Problem description
Repeat the stretch of entries below from the line with "Task: View site" through the line with "The image size is (1024, 800).". Include both ends and add nothing.

Provided material
++++++

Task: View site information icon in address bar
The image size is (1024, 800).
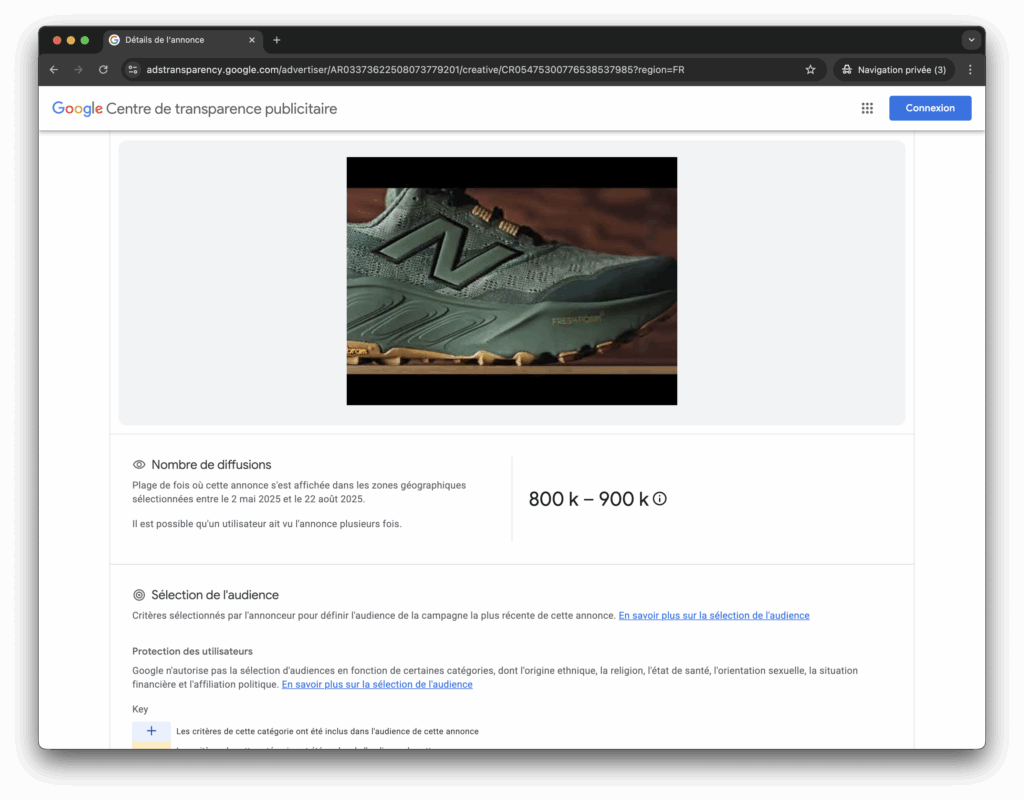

++++++

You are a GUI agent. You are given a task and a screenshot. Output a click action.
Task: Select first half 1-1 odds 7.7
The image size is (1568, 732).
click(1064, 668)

++++++

Response to the task
Task: View site information icon in address bar
The image size is (1024, 800).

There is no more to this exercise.